Event
Film Festival and the “Worlding” of World Cinema
Part of a larger project on world cinema, this talk will focus on the role of film festivals in the construction and mapping of world cinema. More than just a platform for showcasing a complex world of film, festivals present a dizzying convergence site of cinephilia, media spectacle, business agenda, geopolitical purposes and city marketing. Their global proliferation since the 1980s has also made them into crucial centers for the development of global cinema networks, as well as the construction of knowledge and film practice—it is this aspect of film festivals that I’m interested in. I will demonstrate how the issues of unequal cultural exchange and power influence the festivals’ widely shared patterns of film selection and evaluation, their distribution of cultural capital, and how festivals intersect with other discourses and institutions to shape a wider construction of world cinema as a field of knowledge.
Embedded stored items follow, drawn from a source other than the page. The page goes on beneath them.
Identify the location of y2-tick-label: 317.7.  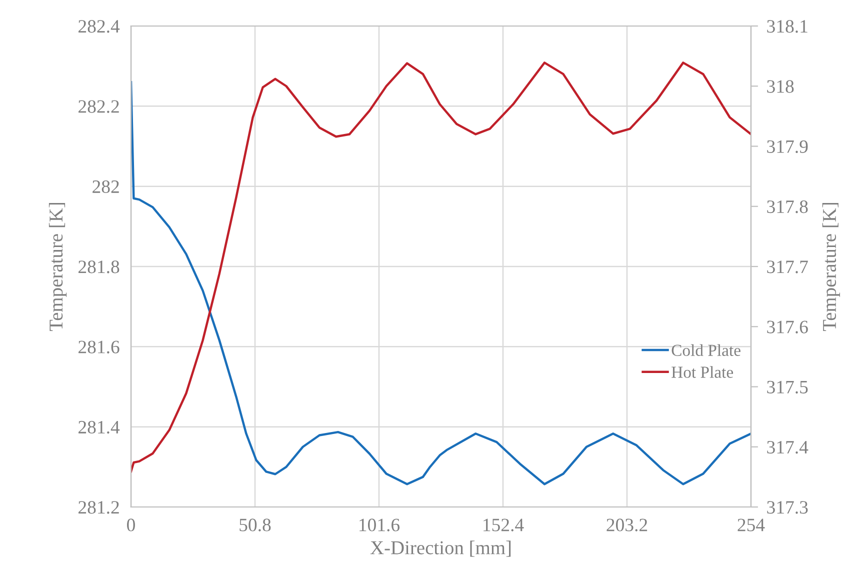
(788, 267).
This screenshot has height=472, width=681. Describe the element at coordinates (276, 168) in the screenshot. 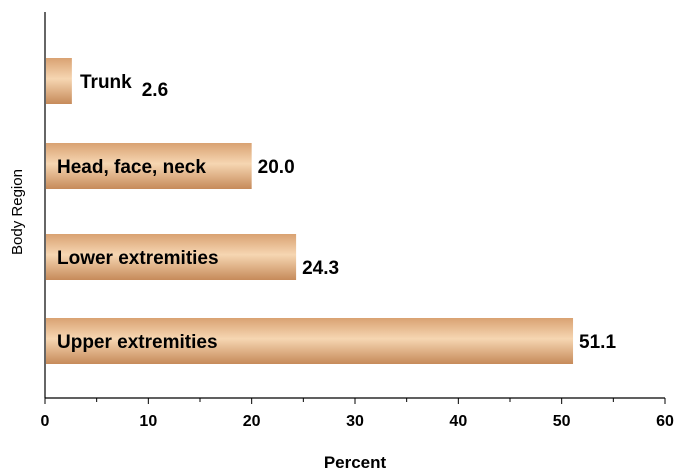

I see `value-label: 20.0` at that location.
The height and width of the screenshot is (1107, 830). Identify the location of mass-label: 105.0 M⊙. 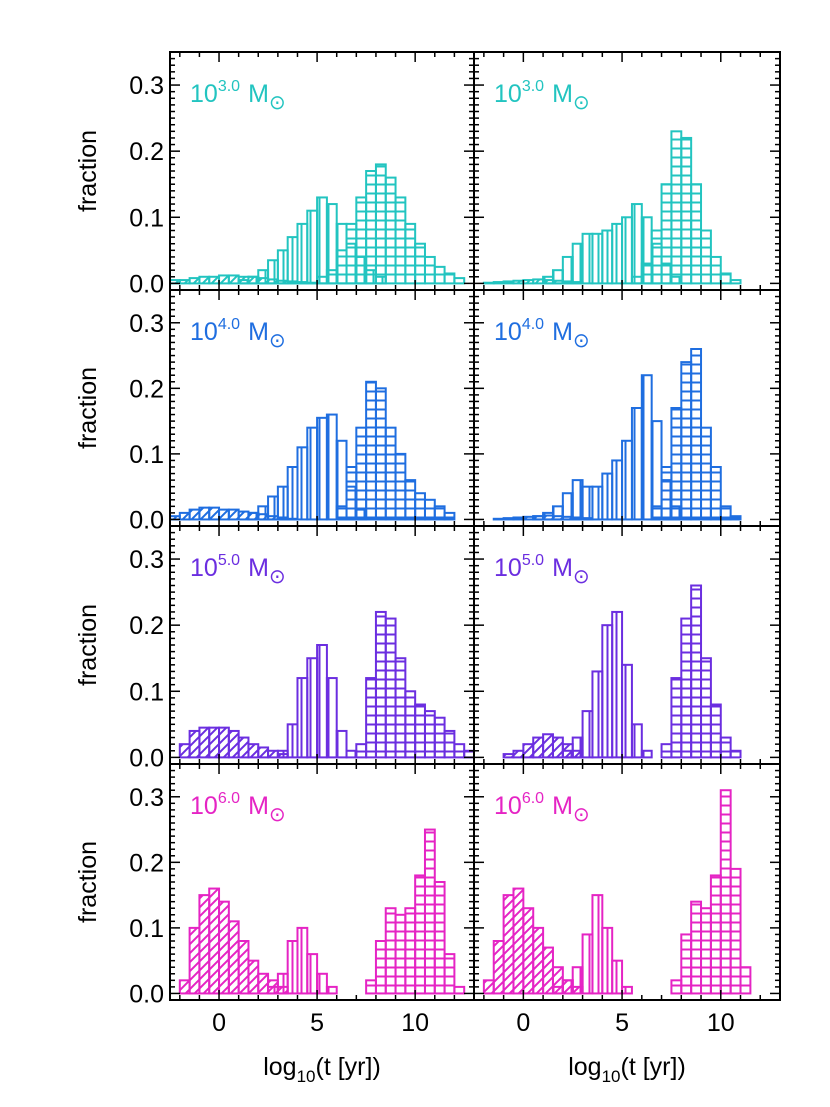
(542, 570).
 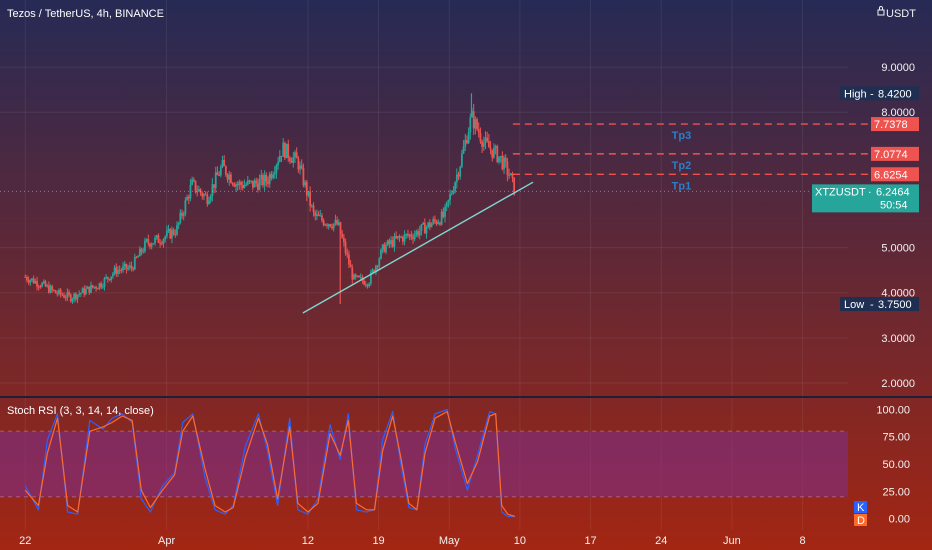 What do you see at coordinates (866, 198) in the screenshot?
I see `last-price-tag` at bounding box center [866, 198].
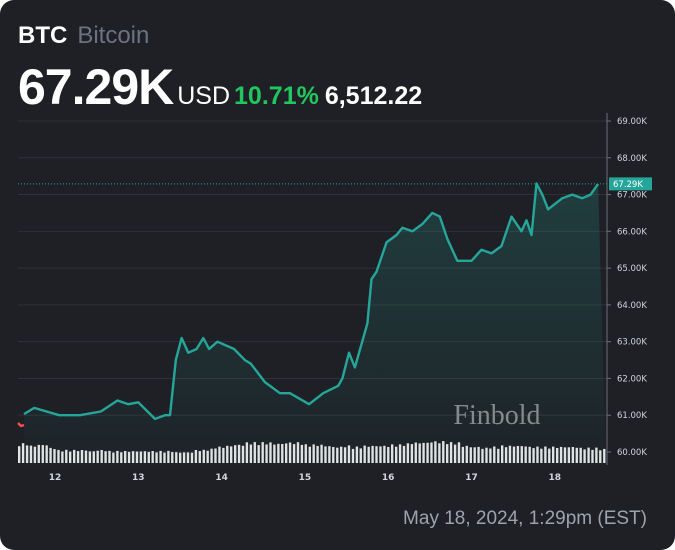 The image size is (675, 550). I want to click on asset-header: BTC Bitcoin, so click(84, 36).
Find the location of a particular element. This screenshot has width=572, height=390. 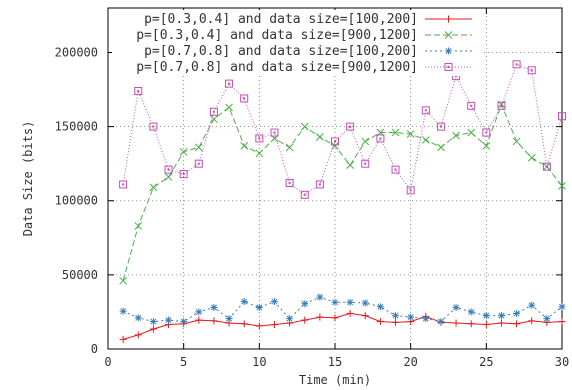

legend-label-4: p=[0.7,0.8] and data size=[900,1200] is located at coordinates (277, 68).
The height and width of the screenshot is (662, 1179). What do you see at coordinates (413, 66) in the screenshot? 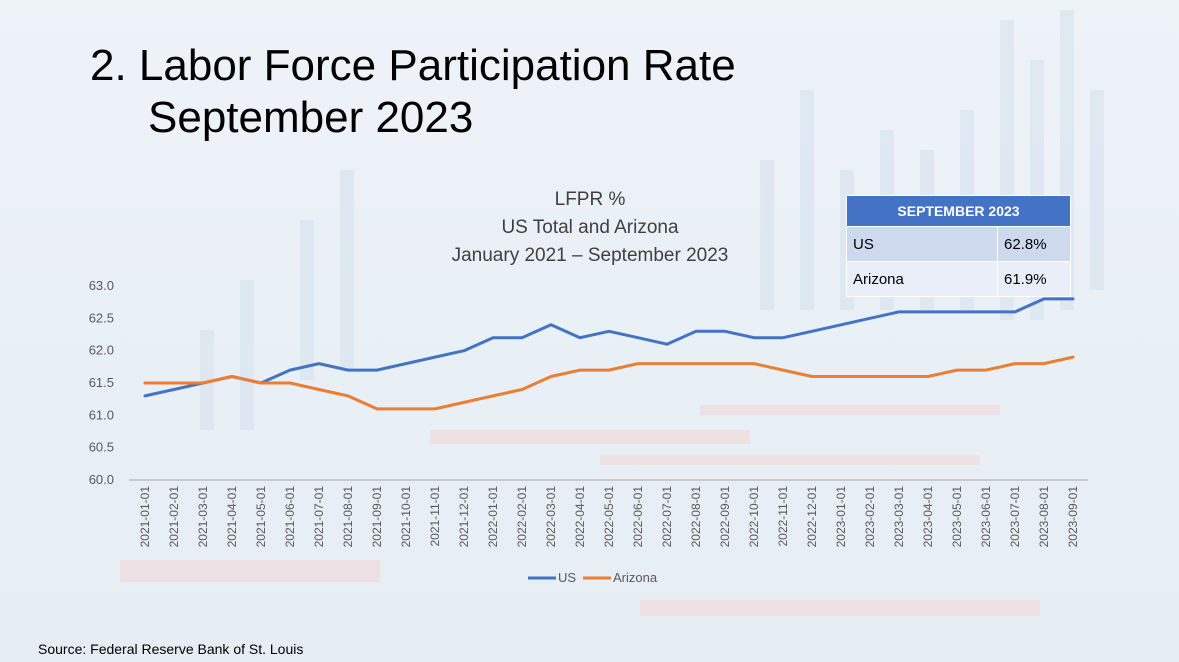
I see `slide-title-line1: 2. Labor Force Participation Rate` at bounding box center [413, 66].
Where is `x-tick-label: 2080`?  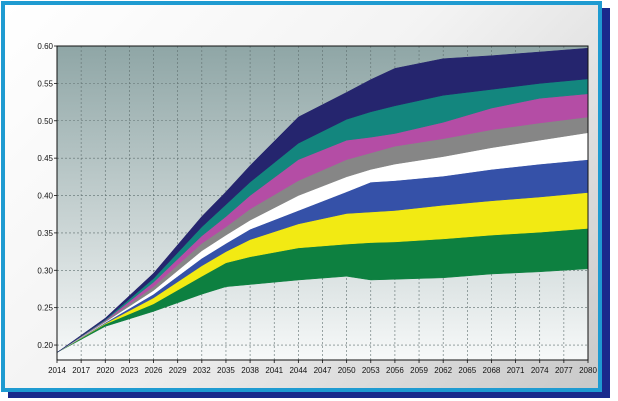 x-tick-label: 2080 is located at coordinates (588, 370).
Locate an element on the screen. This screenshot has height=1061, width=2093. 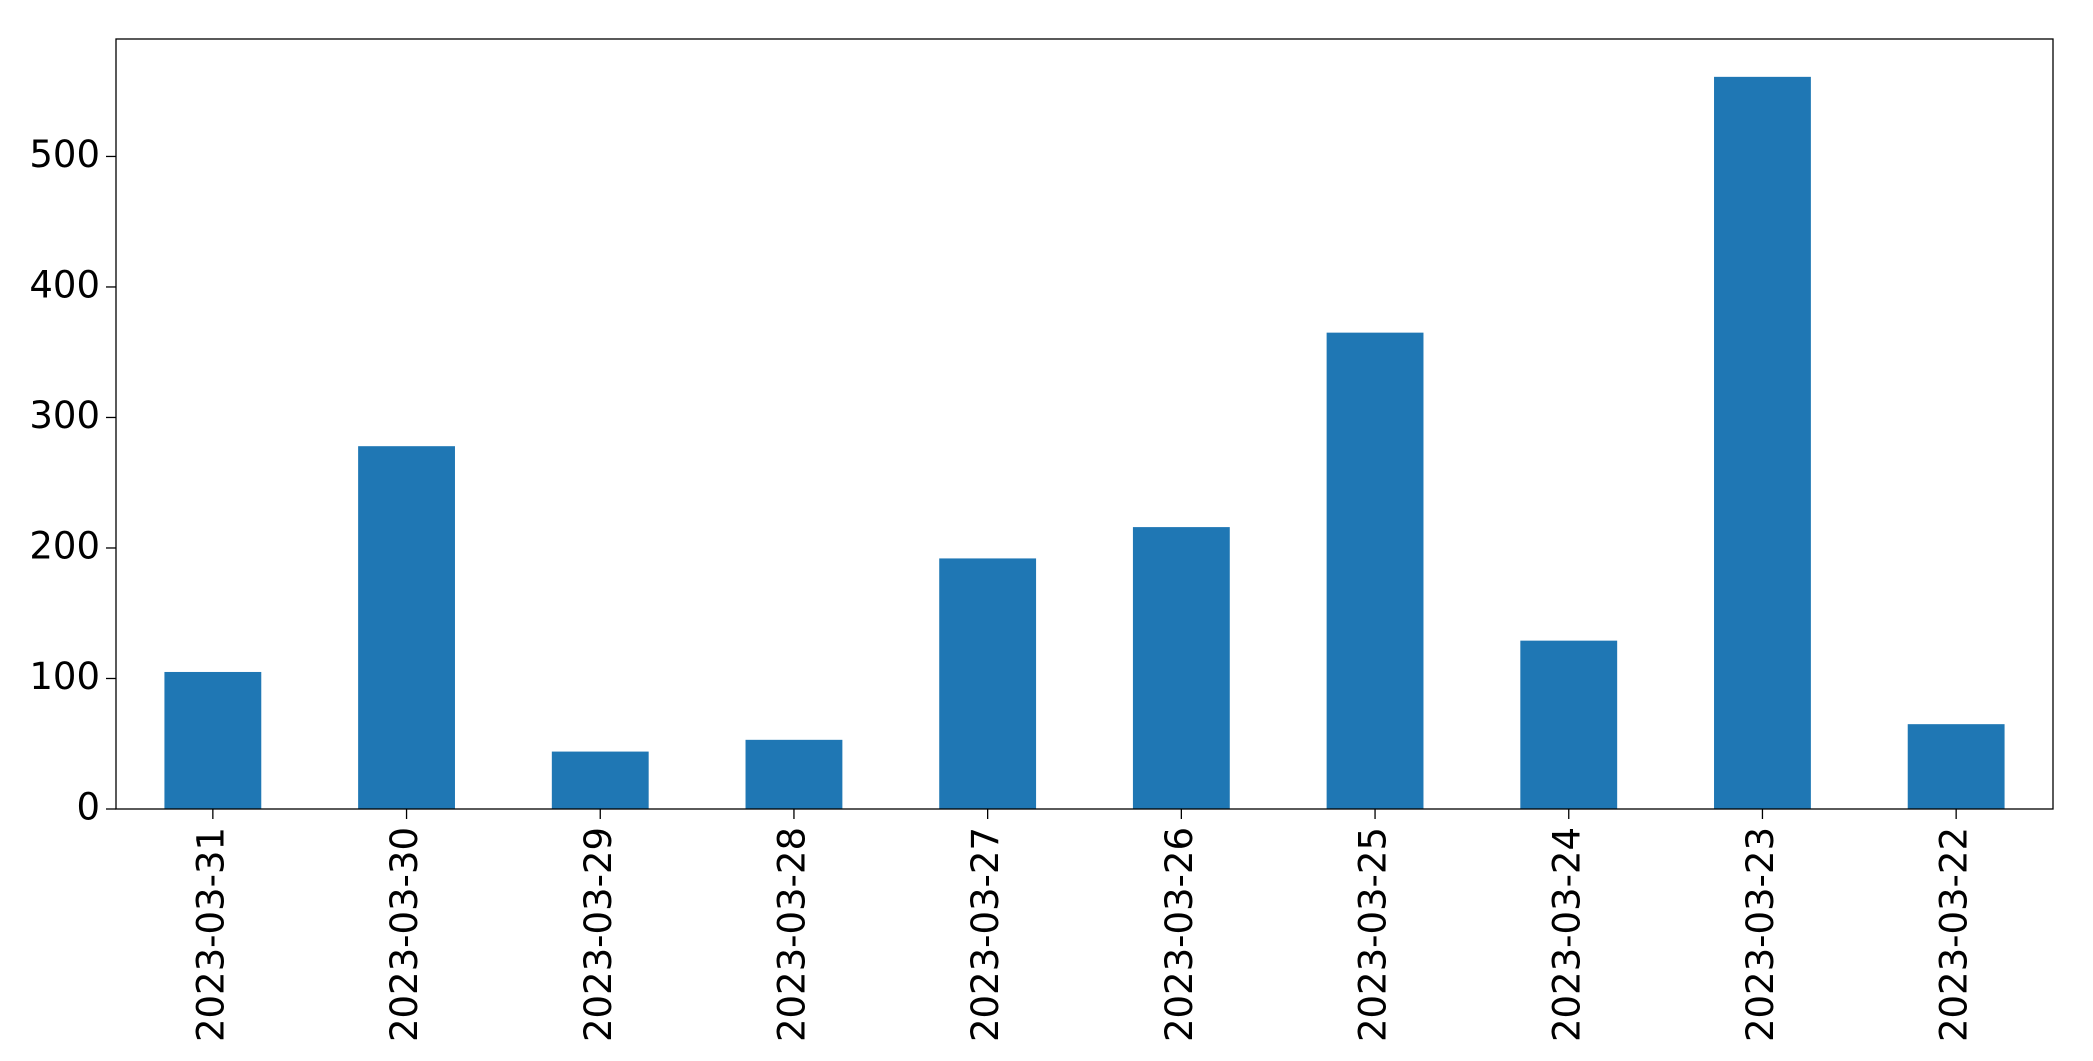
x-tick-label: 2023-03-24 is located at coordinates (1566, 934).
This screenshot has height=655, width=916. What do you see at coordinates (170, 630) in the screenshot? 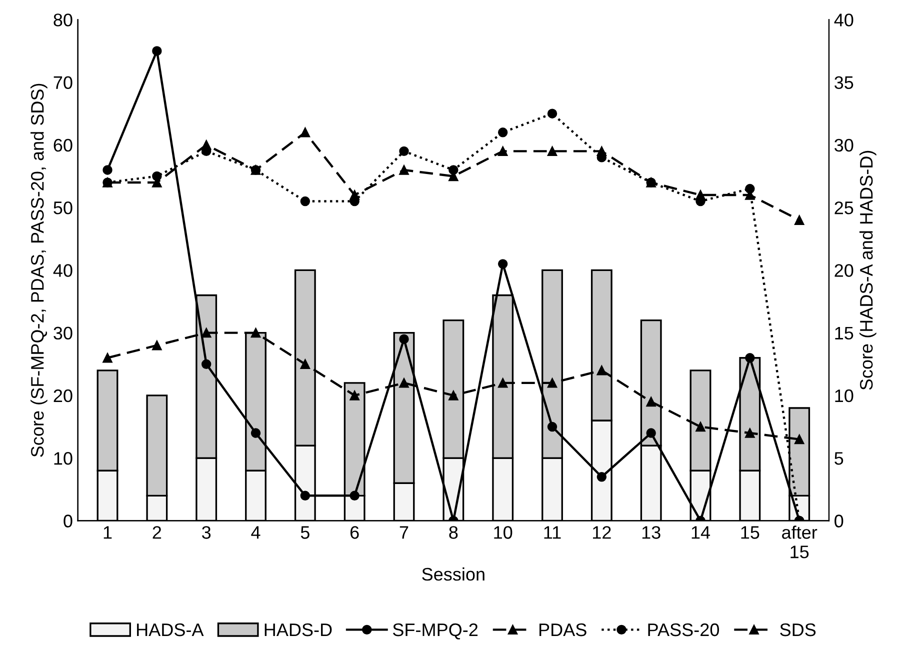
I see `legend-label: HADS-A` at bounding box center [170, 630].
Meta Mazaj is a Senior Lecturer in Cinema Studies at Penn. She has published on critical theory, Balkan cinema, new European cinema, film and nationalism. She is the author of National and Cynicism in Post 1990s Balkan Cinema (VDM Verlag, 2008), which examines the relationship between film and nationalism in contemporary Balkan cinema, and co-author, with Timothy Corrigan and Patricia White, of Critical Visions in Film Theory: Classic and Contemporary Readings (Bedford/ St. Martin’s, 2011). She is currently working on a book about contemporary world cinema. Her teaching and research interests include film theory and history, film and nationalism, film and philosophy, and world cinema. Her recent courses include: Film History, Film Methods and Analysis, Film Theory, Contemporary Transnational Cinema, Cinema of the Balkans, Cinema and Popular Memory, Masters of European Cinema, American Independent Cinema, Film Festivals.